===== Record excerpts =====
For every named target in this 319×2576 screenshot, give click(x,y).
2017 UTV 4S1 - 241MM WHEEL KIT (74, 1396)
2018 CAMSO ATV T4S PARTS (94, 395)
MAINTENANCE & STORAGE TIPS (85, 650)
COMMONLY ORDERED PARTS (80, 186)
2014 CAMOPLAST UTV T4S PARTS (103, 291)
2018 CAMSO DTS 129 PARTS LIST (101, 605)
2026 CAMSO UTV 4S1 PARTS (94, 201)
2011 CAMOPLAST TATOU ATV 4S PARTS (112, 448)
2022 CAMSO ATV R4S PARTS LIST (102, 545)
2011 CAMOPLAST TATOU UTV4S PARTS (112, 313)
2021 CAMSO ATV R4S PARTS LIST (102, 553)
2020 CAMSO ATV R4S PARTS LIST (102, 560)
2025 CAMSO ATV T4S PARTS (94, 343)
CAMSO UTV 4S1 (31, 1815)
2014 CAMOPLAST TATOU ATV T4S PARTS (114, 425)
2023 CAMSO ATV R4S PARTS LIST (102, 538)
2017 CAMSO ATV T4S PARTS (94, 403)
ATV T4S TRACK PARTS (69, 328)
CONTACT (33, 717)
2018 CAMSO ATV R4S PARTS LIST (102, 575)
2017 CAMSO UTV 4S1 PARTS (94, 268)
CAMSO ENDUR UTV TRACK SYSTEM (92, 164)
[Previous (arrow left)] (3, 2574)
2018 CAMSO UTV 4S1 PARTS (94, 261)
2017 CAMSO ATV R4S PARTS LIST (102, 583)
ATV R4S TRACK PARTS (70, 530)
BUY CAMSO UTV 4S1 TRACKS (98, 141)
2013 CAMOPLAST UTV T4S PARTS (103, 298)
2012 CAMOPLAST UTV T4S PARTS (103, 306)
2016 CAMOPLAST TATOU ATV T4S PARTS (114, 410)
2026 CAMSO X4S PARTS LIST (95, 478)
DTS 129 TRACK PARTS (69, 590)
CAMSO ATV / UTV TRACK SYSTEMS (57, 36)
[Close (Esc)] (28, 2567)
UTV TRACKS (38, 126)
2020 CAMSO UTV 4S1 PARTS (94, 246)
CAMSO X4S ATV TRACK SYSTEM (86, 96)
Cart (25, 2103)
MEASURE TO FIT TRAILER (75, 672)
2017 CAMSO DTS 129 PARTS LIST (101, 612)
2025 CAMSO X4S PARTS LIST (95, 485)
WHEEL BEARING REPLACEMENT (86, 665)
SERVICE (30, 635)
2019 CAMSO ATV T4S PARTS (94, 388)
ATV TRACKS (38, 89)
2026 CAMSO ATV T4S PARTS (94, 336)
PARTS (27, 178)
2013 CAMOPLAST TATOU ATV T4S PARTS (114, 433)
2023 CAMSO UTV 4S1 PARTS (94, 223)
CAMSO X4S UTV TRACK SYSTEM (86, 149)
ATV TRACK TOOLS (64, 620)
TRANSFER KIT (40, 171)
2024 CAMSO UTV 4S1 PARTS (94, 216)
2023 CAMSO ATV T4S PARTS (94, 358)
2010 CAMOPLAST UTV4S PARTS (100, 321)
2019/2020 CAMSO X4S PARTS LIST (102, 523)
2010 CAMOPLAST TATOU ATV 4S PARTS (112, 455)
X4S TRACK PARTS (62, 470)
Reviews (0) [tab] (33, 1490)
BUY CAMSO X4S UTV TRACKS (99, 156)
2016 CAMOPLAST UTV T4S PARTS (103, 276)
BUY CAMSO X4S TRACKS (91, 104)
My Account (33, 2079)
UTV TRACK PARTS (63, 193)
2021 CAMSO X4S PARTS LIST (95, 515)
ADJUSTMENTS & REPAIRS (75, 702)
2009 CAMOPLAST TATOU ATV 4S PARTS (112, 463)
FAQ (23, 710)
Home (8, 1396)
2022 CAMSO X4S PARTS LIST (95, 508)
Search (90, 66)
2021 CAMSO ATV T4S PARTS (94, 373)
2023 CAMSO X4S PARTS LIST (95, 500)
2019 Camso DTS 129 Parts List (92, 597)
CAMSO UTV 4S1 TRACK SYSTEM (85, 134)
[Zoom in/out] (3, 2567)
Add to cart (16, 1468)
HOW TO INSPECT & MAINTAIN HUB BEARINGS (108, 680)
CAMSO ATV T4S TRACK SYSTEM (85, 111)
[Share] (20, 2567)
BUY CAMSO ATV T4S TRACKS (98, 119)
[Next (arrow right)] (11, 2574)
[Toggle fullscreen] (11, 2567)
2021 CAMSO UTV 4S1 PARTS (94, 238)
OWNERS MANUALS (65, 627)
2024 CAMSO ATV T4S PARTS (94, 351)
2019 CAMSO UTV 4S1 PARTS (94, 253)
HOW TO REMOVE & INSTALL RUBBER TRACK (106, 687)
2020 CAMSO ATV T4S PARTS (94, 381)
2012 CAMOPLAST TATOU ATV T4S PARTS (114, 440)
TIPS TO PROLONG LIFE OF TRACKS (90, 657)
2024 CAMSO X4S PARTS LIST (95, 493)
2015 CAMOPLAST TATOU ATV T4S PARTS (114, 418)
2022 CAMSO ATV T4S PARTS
=====
## Task prompt
Print all of the data exactly as it stands above.

## Exercise response
For every named target in this 319×2576 screenshot, give click(x,y).
2017 UTV 4S1 - 241MM WHEEL KIT (74, 1396)
2018 CAMSO ATV T4S PARTS (94, 395)
MAINTENANCE & STORAGE TIPS (85, 650)
COMMONLY ORDERED PARTS (80, 186)
2014 CAMOPLAST UTV T4S PARTS (103, 291)
2018 CAMSO DTS 129 PARTS LIST (101, 605)
2026 CAMSO UTV 4S1 PARTS (94, 201)
2011 CAMOPLAST TATOU ATV 4S PARTS (112, 448)
2022 CAMSO ATV R4S PARTS LIST (102, 545)
2011 CAMOPLAST TATOU UTV4S PARTS (112, 313)
2021 CAMSO ATV R4S PARTS LIST (102, 553)
2020 CAMSO ATV R4S PARTS LIST (102, 560)
2025 CAMSO ATV T4S PARTS (94, 343)
CAMSO UTV 4S1 (31, 1815)
2014 CAMOPLAST TATOU ATV T4S PARTS (114, 425)
2023 CAMSO ATV R4S PARTS LIST (102, 538)
2017 CAMSO ATV T4S PARTS (94, 403)
ATV T4S TRACK PARTS (69, 328)
CONTACT (33, 717)
2018 CAMSO ATV R4S PARTS LIST (102, 575)
2017 CAMSO UTV 4S1 PARTS (94, 268)
CAMSO ENDUR UTV TRACK SYSTEM (92, 164)
[Previous (arrow left)] (3, 2574)
2018 CAMSO UTV 4S1 PARTS (94, 261)
2017 CAMSO ATV R4S PARTS LIST (102, 583)
ATV R4S TRACK PARTS (70, 530)
BUY CAMSO UTV 4S1 TRACKS (98, 141)
2013 CAMOPLAST UTV T4S PARTS (103, 298)
2012 CAMOPLAST UTV T4S PARTS (103, 306)
2016 CAMOPLAST TATOU ATV T4S PARTS (114, 410)
2026 CAMSO X4S PARTS LIST (95, 478)
DTS 129 TRACK PARTS (69, 590)
CAMSO ATV / UTV TRACK SYSTEMS (57, 36)
[Close (Esc)] (28, 2567)
UTV TRACKS (38, 126)
2020 CAMSO UTV 4S1 PARTS (94, 246)
CAMSO X4S ATV TRACK SYSTEM (86, 96)
Cart (25, 2103)
MEASURE TO FIT TRAILER (75, 672)
2017 CAMSO DTS 129 PARTS LIST (101, 612)
2025 CAMSO X4S PARTS LIST (95, 485)
WHEEL BEARING REPLACEMENT (86, 665)
SERVICE (30, 635)
2019 CAMSO ATV T4S PARTS (94, 388)
ATV TRACKS (38, 89)
2026 CAMSO ATV T4S PARTS (94, 336)
PARTS (27, 178)
2013 CAMOPLAST TATOU ATV T4S PARTS (114, 433)
2023 CAMSO UTV 4S1 PARTS (94, 223)
CAMSO X4S UTV TRACK SYSTEM (86, 149)
ATV TRACK TOOLS (64, 620)
TRANSFER KIT (40, 171)
2024 CAMSO UTV 4S1 PARTS (94, 216)
2023 CAMSO ATV T4S PARTS (94, 358)
2010 CAMOPLAST UTV4S PARTS (100, 321)
2019/2020 CAMSO X4S PARTS LIST (102, 523)
2010 CAMOPLAST TATOU ATV 4S PARTS (112, 455)
X4S TRACK PARTS (62, 470)
Reviews (0) [tab] (33, 1490)
BUY CAMSO X4S UTV TRACKS (99, 156)
2016 CAMOPLAST UTV T4S PARTS (103, 276)
BUY CAMSO X4S TRACKS (91, 104)
My Account (33, 2079)
UTV TRACK PARTS (63, 193)
2021 CAMSO X4S PARTS LIST (95, 515)
ADJUSTMENTS & REPAIRS (75, 702)
2009 CAMOPLAST TATOU ATV 4S PARTS (112, 463)
FAQ (23, 710)
Home (8, 1396)
2022 CAMSO X4S PARTS LIST (95, 508)
Search (90, 66)
2021 CAMSO ATV T4S PARTS (94, 373)
2023 CAMSO X4S PARTS LIST (95, 500)
2019 Camso DTS 129 Parts List (92, 597)
CAMSO UTV 4S1 TRACK SYSTEM (85, 134)
[Zoom in/out] (3, 2567)
Add to cart (16, 1468)
HOW TO INSPECT & MAINTAIN HUB BEARINGS (108, 680)
CAMSO ATV T4S TRACK SYSTEM (85, 111)
[Share] (20, 2567)
BUY CAMSO ATV T4S TRACKS (98, 119)
[Next (arrow right)] (11, 2574)
[Toggle fullscreen] (11, 2567)
2021 CAMSO UTV 4S1 PARTS (94, 238)
OWNERS MANUALS (65, 627)
2024 CAMSO ATV T4S PARTS (94, 351)
2019 CAMSO UTV 4S1 PARTS (94, 253)
HOW TO REMOVE & INSTALL RUBBER TRACK (106, 687)
2020 CAMSO ATV T4S PARTS (94, 381)
2012 CAMOPLAST TATOU ATV T4S PARTS (114, 440)
TIPS TO PROLONG LIFE OF TRACKS (90, 657)
2024 CAMSO X4S PARTS LIST (95, 493)
2015 CAMOPLAST TATOU ATV T4S PARTS (114, 418)
2022 CAMSO ATV T4S PARTS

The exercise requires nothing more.